[Records for this task]:
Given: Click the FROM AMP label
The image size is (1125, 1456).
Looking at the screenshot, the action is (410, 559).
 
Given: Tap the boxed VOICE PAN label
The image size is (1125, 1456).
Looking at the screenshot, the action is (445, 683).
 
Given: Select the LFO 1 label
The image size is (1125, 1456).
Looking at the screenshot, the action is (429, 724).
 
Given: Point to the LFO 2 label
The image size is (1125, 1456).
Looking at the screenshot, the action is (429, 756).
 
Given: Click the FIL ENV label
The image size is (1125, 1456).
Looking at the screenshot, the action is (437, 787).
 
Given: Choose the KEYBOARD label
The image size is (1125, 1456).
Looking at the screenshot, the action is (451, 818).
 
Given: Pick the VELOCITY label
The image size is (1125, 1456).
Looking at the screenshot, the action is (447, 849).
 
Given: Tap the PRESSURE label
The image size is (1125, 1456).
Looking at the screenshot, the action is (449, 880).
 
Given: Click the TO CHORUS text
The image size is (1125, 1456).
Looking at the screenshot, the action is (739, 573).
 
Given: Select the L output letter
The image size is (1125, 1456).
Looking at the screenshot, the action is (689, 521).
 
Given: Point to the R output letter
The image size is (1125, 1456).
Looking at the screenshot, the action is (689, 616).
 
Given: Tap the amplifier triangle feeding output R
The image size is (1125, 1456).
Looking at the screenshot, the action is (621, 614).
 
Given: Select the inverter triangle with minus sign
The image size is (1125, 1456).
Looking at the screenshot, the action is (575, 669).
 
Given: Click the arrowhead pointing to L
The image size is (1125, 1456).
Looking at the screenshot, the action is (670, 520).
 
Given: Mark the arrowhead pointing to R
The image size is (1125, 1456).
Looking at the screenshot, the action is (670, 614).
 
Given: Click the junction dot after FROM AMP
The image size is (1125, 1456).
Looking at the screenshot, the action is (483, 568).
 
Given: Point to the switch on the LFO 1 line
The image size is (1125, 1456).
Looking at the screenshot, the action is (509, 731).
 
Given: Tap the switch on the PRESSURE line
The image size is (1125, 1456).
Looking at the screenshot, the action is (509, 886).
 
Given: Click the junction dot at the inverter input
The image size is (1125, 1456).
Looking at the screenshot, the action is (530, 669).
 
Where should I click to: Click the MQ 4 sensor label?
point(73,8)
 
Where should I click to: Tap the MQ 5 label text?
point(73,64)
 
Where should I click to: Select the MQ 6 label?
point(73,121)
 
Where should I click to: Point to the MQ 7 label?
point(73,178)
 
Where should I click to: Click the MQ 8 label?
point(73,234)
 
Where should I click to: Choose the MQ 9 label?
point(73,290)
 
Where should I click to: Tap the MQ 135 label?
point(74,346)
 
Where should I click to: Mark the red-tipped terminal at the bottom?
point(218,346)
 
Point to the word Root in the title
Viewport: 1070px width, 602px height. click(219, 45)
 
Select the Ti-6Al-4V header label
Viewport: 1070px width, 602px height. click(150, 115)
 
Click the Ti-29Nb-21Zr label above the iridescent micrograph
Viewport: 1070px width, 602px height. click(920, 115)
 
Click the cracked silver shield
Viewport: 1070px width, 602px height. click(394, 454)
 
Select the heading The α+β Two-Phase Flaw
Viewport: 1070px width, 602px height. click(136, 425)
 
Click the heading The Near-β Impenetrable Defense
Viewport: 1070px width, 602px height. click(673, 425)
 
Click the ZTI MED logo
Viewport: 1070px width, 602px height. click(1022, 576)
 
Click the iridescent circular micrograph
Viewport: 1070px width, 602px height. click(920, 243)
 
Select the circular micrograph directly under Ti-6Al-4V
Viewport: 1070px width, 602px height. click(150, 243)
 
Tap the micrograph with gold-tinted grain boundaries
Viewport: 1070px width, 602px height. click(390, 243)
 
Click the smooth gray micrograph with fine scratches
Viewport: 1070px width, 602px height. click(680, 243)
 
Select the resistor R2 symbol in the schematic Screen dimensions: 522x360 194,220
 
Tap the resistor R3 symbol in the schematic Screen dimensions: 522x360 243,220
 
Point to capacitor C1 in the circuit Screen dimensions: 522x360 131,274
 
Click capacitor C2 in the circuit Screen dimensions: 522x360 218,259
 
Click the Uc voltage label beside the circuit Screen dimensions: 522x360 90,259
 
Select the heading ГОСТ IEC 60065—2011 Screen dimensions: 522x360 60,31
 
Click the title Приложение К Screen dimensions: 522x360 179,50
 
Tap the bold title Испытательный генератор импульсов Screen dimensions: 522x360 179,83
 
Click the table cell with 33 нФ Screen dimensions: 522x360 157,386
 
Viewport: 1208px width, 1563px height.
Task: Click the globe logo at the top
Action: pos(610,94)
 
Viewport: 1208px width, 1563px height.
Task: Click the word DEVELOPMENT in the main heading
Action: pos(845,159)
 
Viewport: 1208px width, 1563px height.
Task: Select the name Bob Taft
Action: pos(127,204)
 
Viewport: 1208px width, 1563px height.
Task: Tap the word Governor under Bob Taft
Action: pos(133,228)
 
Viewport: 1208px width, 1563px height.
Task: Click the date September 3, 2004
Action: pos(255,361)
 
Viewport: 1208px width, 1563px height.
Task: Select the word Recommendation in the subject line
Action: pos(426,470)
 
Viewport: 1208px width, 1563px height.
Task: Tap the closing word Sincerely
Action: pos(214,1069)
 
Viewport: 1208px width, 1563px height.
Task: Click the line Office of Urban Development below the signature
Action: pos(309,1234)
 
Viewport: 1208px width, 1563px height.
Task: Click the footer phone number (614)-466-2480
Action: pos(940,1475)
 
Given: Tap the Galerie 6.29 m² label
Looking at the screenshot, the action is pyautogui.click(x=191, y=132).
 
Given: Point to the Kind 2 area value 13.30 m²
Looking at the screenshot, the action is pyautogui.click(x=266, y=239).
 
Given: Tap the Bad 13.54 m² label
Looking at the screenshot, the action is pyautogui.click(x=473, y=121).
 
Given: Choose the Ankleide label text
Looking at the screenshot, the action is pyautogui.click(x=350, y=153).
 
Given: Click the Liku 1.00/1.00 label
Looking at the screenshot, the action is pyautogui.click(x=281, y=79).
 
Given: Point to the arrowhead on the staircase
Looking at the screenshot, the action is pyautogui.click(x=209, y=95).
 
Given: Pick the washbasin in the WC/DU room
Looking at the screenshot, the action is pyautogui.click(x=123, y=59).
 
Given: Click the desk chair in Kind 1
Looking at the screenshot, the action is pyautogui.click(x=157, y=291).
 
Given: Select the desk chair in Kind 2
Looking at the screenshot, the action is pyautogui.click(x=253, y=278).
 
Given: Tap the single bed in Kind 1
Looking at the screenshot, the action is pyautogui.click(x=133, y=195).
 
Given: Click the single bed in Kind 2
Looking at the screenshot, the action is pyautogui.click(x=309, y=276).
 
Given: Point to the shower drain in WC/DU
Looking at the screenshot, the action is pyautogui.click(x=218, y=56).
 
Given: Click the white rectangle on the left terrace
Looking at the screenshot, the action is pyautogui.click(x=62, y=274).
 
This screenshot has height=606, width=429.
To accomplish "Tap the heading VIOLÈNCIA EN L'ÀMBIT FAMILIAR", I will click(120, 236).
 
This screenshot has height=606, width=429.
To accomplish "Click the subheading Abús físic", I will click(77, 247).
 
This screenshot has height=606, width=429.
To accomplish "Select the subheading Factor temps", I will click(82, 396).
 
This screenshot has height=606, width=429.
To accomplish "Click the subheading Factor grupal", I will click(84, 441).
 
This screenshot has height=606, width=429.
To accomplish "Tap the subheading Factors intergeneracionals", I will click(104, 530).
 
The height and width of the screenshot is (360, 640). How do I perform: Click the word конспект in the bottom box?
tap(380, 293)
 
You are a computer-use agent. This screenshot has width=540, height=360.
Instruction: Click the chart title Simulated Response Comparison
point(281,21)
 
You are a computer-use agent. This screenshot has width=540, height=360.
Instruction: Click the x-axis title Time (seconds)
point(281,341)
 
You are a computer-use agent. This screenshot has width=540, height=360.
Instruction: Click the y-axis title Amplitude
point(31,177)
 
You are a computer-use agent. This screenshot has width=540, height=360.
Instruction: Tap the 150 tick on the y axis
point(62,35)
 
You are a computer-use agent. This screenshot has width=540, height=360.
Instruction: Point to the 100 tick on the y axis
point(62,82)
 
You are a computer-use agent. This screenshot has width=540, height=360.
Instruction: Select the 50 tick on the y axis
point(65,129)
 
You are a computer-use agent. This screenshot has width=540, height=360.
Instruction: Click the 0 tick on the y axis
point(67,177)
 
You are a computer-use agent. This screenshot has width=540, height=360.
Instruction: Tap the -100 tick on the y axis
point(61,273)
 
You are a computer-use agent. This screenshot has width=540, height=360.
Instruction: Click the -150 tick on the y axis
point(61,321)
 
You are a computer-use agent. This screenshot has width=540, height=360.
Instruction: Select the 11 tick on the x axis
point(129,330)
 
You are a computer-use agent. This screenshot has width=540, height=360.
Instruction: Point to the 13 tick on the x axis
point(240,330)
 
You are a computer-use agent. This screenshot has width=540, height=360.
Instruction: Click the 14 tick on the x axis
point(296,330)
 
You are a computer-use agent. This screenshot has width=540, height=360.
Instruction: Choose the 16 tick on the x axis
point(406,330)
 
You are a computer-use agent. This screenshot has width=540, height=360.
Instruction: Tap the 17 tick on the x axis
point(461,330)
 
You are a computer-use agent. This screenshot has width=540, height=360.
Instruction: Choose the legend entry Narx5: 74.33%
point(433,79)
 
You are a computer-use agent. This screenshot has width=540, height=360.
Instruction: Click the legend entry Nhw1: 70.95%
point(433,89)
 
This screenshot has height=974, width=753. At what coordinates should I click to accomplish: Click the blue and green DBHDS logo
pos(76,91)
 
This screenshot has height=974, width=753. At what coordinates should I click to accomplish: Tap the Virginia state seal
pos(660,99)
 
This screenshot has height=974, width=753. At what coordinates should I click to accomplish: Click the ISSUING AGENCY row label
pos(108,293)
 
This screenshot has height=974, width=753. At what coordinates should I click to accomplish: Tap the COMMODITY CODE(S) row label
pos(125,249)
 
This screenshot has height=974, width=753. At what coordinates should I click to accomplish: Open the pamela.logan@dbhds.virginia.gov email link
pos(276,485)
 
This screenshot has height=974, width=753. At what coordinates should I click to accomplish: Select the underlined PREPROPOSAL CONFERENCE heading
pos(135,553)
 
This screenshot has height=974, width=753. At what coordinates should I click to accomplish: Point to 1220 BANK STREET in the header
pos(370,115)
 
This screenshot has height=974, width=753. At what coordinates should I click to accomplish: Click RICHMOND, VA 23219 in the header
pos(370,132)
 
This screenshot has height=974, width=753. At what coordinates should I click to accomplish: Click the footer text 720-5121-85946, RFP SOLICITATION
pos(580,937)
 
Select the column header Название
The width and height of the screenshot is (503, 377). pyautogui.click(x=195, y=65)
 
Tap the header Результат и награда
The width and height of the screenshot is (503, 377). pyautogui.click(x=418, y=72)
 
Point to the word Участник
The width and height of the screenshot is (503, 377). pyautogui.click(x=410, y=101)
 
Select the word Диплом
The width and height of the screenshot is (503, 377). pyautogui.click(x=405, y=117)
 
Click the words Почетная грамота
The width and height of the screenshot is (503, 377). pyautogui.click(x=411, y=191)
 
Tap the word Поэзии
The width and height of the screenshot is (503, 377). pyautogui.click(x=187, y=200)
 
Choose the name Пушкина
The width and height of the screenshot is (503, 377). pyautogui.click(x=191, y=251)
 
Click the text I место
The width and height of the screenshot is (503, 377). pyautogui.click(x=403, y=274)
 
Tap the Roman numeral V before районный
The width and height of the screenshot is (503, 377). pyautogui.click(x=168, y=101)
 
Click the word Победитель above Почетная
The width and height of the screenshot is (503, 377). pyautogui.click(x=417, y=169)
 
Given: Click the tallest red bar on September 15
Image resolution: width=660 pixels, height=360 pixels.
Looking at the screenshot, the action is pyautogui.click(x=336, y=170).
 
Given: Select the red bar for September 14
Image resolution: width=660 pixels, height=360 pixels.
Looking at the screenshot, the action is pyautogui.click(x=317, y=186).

[Instructions for the task]:
Can you lay out the lines from the one containing "Where should I click to: Select" up to and including the one containing "Viewport: 1070px width, 602px height. click(219, 45)" as a JSON list of strings, with one string per line and blank lines left out?

[Reply to the exercise]:
[
  "Where should I click to: Select the MQ 6 label?",
  "point(73,121)",
  "Where should I click to: Point to the MQ 7 label?",
  "point(73,178)",
  "Where should I click to: Click the MQ 8 label?",
  "point(73,234)",
  "Where should I click to: Choose the MQ 9 label?",
  "point(73,290)",
  "Where should I click to: Tap the MQ 135 label?",
  "point(74,346)",
  "Where should I click to: Mark the red-tipped terminal at the bottom?",
  "point(218,346)",
  "Point to the word Root in the title",
  "Viewport: 1070px width, 602px height. click(219, 45)"
]